Ministry Happens in Parking Lots Too

The Tri-City area in east-central New York includes Albany, Schenectady, and Troy. The Atlantic District has churches in all of these cities, including three in the Schenectady area.

Pastor Francis Rigobert was called in July to be pastor at Zion Lutheran Church, the largest church of the three. Zion Lutheran Church sits directly in downtown Schenectady, and Pastor Rigobert collaborates often with the pastors of the other two churches as part of the “Three Church Ministry” among them. This ministry is a care ministry, dedicated to recognizing when people in their communities need the basic necessities of life, and then sharing a common purse to provide things like gift cards, rent money, and food for people in need. This is part of a vision of Zion, as Pastor Rigobert states, “to look beyond the four walls of our church.”

Pastor Rigobert includes another ministry in this vision of looking beyond.
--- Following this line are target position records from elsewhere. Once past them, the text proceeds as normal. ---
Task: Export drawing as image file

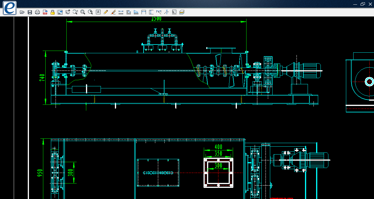Action: pyautogui.click(x=60, y=12)

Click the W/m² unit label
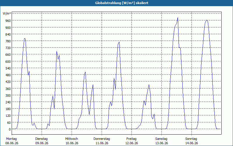(7, 14)
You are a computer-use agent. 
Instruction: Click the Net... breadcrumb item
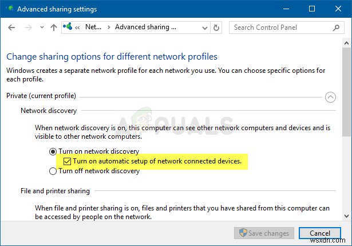coord(93,27)
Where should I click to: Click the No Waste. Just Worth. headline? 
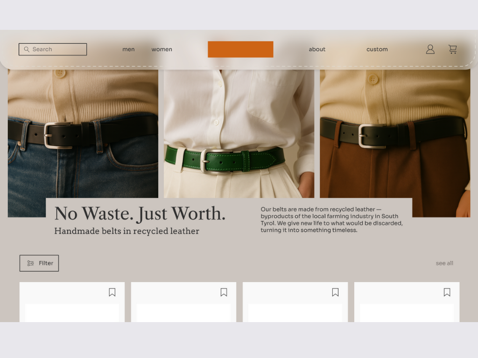[140, 213]
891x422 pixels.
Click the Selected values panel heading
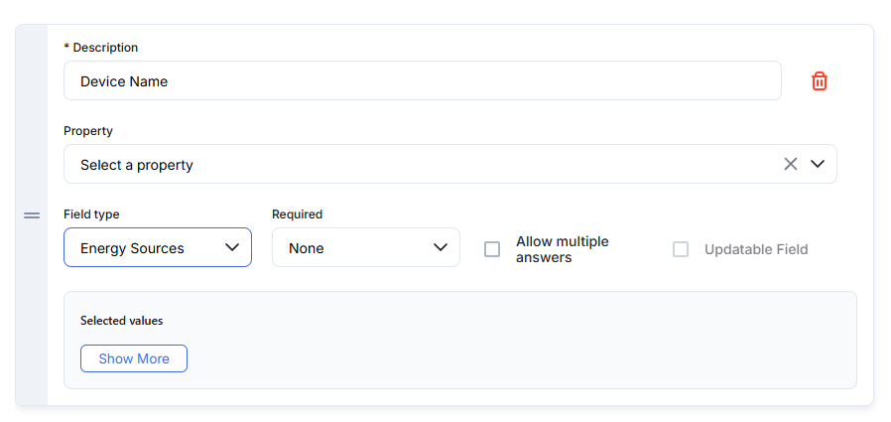click(x=122, y=321)
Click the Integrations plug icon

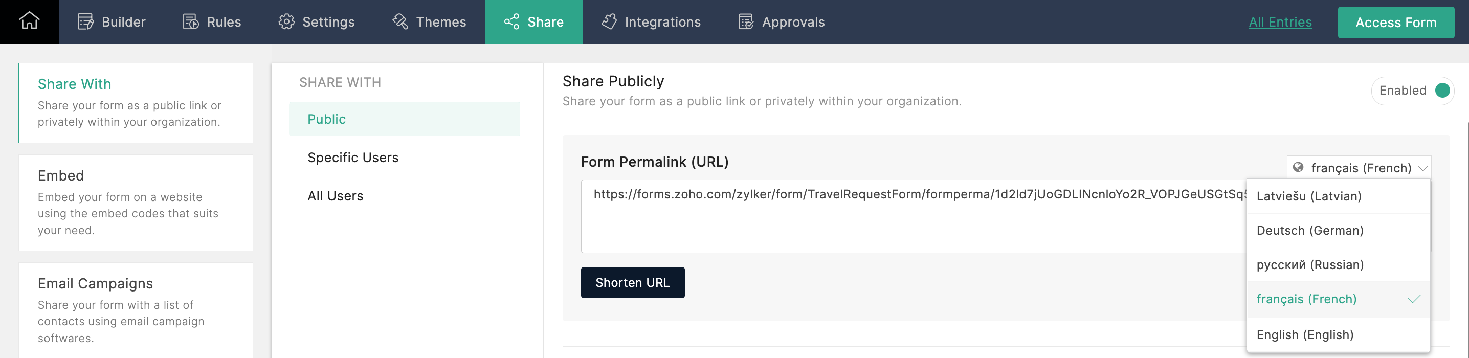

The people of Zion Lutheran church have collaborated with an outside organization in a project called Street Soldiers. Every week, Street Soldiers uses the Zion parking lot as well as some of the classrooms in the school to provide hot or cold food to people in need. Often, this means that 120 to 160 people gather to receive food, which is donated by neighboring businesses, along with warm clothes, gloves, and hats, as well as backpacks around the beginning of the school year. Pastor Rigobert’s voice radiates excitement and hope in how these projects bring the Zion community together.

Community is a major theme in the seven months Pastor Francis Rigobert has been at Zion. Some members communicated to Pastor Francis that the people at Zion “wanted common ground because the attendees of the two services did not know each other.” The quick decision was to consolidate the services and to offer two different Bible Study times. Pastor Francis is happy with this and he’s hopeful that it will make it even easier to lead his congregation to look beyond their four walls and reach out to the community of Schenectady, as the congregation becomes one that “teaches people to fish instead of just handing out fish to those in need.”